Traumatic dislocation of the
knee was once defined as the complete loss of the tibiofemoral articulation.
More recently, this definition has been expanded to include bicruciate
injuries of the knee and any knee injury that includes 3 or more major
ligaments. The incidence of these injuries is rising due to several factors,
including the expanded definition, an improved awareness of multiligament
knee injuries, and the increase in the number of people participating
in high speed, risk-taking sports. However, it is still estimated that
the average orthopedic surgeon will only treat three or four of these
injuries during their entire career.
Management of the dislocated
knee begins with a careful physical and radiological examination. Associated
injuries such as fractures and arterial lesions are common and need to
be excluded. Currently, there is controversy in the orthopedic literature
regarding whether or not an arteriogram is a necessary part of this evaluation.
There is consensus, however, that the early management of the multi-ligament
knee injury includes prompt reduction and immobilization of the knee joint
with frequent reassessment to ensure maintenance of reduction and adequate
limb perfusion. Surgery in the acute setting is generally limited to those
injuries that cannot be kept in a reduced position or when a fracture
or arterial injury is present.
Definitive treatment of the
dislocated knee has evolved over the last 30 years as knowledge of these
injuries has increased and less-invasive operative techniques have been
refined. Currently, nonoperative treatment is generally limited to older
or inactive patients or those with other serious injuries such as traumatic
brain injury. Surgical repair or reconstruction of all major ligaments
injured is the mainstay of treatment for most patient. Magnetic resonance
imaging (MRI) is a valuable tool for assessing the extent of injury and
for planning the reconstructive procedure. Surgery may be performed within
two weeks of the knee injury or delayed several weeks until motion in
the joint is restored, depending on which knee structures are injured.

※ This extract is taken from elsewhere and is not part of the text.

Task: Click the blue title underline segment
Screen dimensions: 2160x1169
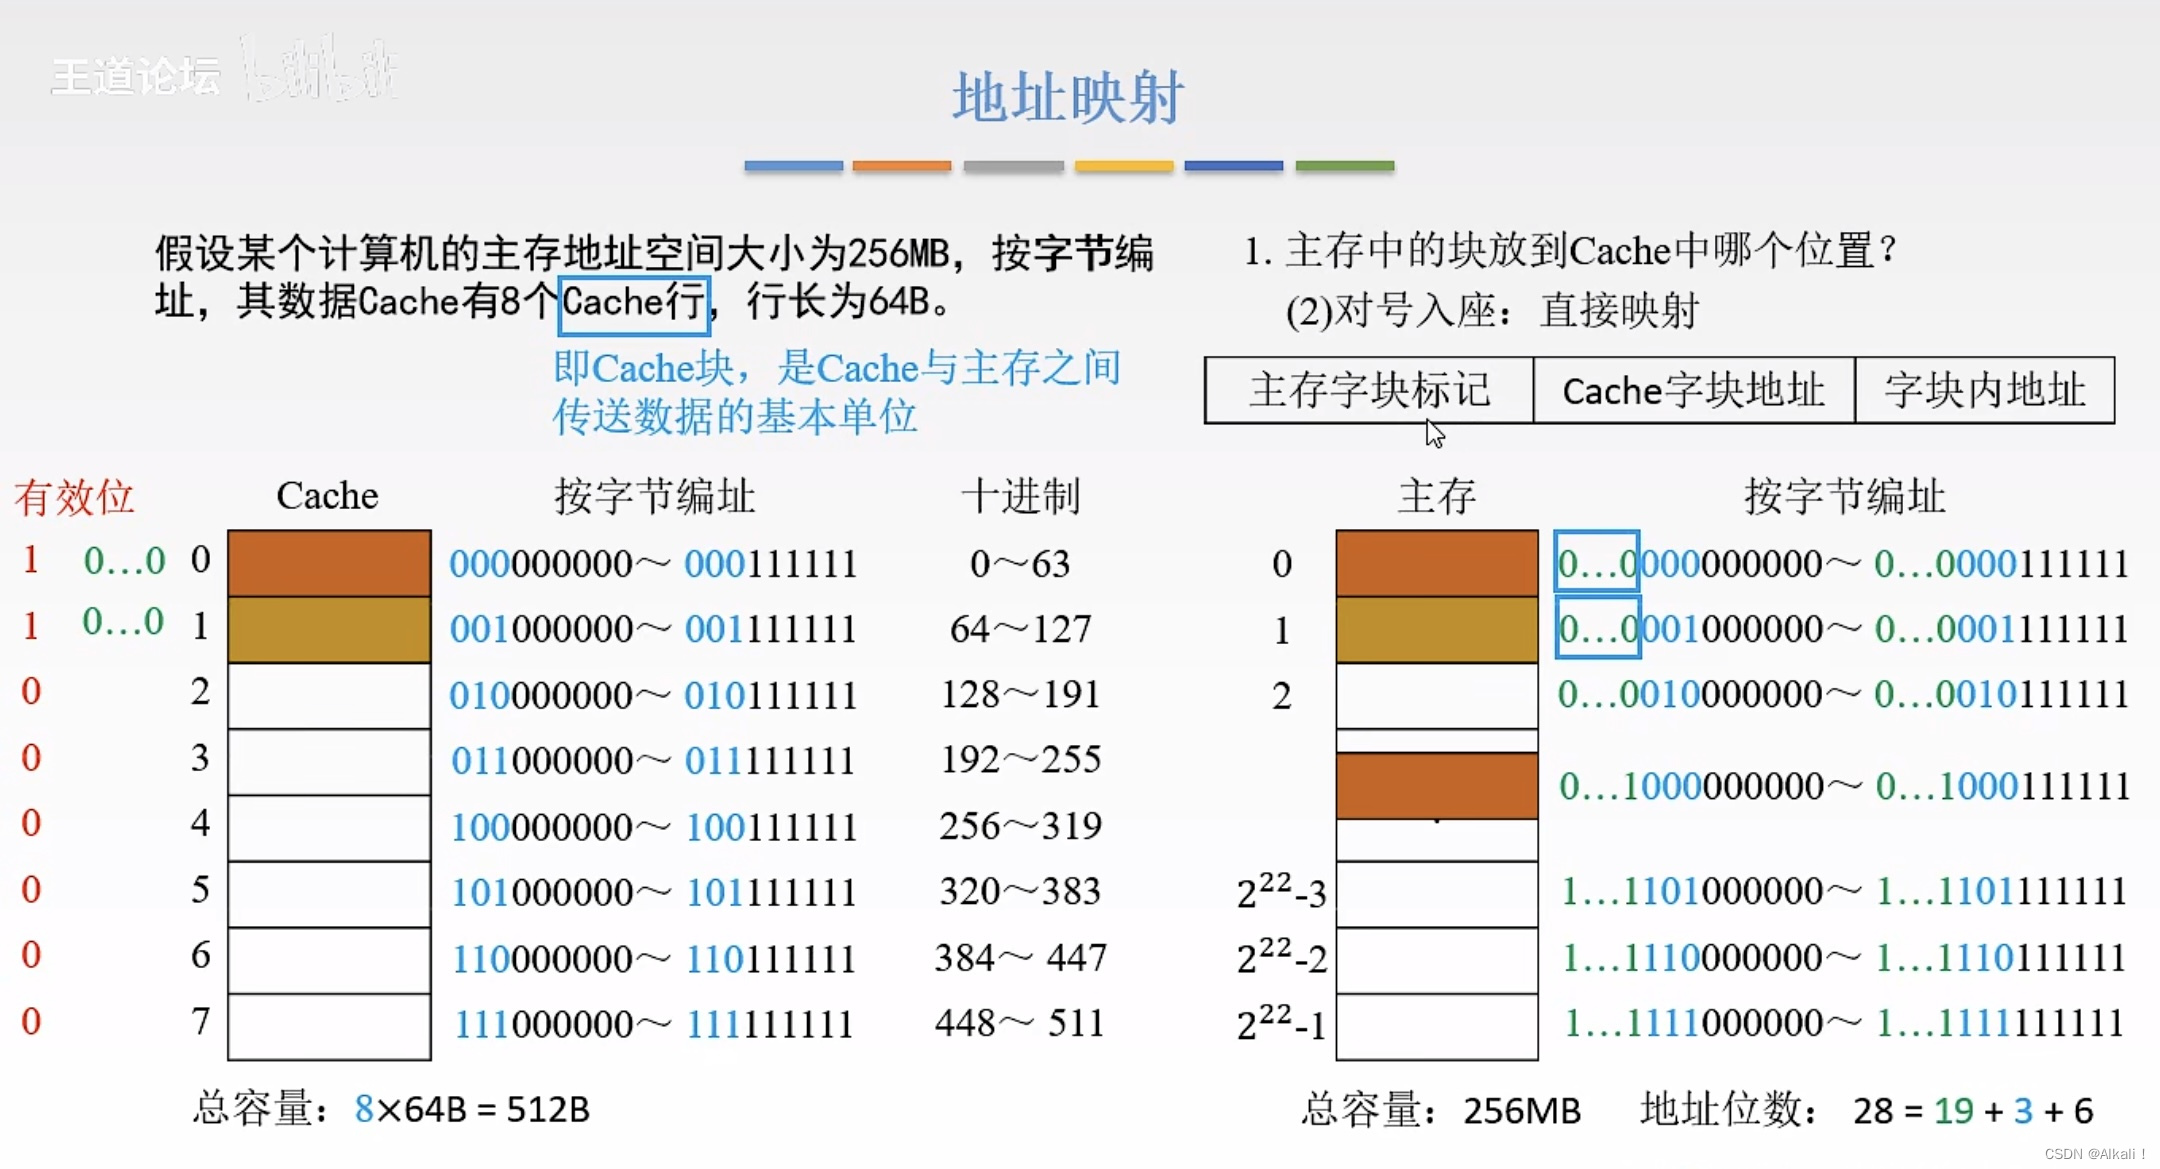Action: coord(793,166)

the treatment of the multi-ligament knee injury is a lengthy process regardless
of whether or not surgery is performed. The specific protocol depends
on several factors, such as the presence or absence of associated injuries,
the number and type of ligaments disrupted and the integrity of the repair
or reconstruction. However, prevention of scar tissue and knee stiffness
with range of motion exercises is an important part of any therapy program.
Due to the severe nature of the initial knee injury, it may take up to
one year to regain full motion of the knee and to resume athletic participation.
The outcome after surgical treatment is good or excellent in most patients;
however, limitations in activity are not uncommon.